Abstract

Prognosis is a very important medical function. In advanced cancer it is also important to help planning the care to deliver to individual patients with more accuracy, in the process of decision about the opportunity for some interventions and in the selection of patients for clinical trials. Although the performance status indexes are by themselves prognostic factors, among patients in all stages there are wide variations in survival. In what concerns bedridden patients, survival varies between hours and months. Therefore it would be useful to develop a method which could allow a more precise estimation of the length of survival in these patients.
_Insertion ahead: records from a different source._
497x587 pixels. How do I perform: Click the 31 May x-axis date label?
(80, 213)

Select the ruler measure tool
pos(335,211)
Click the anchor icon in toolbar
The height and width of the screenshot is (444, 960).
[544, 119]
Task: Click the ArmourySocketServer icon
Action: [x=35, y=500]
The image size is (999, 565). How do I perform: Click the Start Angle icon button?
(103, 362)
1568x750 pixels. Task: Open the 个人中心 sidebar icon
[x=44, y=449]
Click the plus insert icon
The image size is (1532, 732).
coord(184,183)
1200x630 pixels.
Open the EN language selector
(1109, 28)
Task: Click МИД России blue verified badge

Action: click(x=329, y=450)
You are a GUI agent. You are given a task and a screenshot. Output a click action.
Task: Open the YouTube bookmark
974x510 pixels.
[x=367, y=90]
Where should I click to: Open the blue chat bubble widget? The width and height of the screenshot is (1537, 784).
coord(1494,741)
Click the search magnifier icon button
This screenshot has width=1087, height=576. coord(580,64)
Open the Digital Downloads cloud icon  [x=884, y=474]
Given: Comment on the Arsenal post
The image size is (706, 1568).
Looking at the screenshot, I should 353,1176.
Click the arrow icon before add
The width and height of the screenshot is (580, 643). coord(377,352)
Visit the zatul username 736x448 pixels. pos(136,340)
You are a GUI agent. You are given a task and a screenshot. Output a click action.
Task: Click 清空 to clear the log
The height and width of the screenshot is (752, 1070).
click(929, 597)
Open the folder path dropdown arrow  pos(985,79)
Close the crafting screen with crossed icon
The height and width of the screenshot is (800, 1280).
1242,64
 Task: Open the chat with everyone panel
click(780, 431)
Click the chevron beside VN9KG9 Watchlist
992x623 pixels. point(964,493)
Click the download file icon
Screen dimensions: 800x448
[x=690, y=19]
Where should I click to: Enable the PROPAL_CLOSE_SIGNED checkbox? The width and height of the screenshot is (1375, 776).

We have studied prospectively 110 bedridden patients exploring six variables: consciousness level, recognition of familiar people, continence and capacity to communicate, to eat and to swallow. Each factor was scored on a scale of 0 to 2. Our aim was to construct a classification system with the sum of the scores of the variables significantly correlated with survival. The cut-off-points were calculated using the percentiles < or =25, 50 and > or =75 according to the method of Altman et al. (J Natl Cancer Inst 86:829-835. 1994). Four of the variables were significantly associated with survival, and an index with three stages was constructed with the sum of these four variables: I-0 to 3; II-4 to 6; III-7 to 8. The differences in survival among the stages are statistically significant and the probability of survival at the 7th, 30th, 60th, and 90th days is also different. The differences in survival observed among the stages can be clinically relevant to the establishment of a prognostic to individual patients.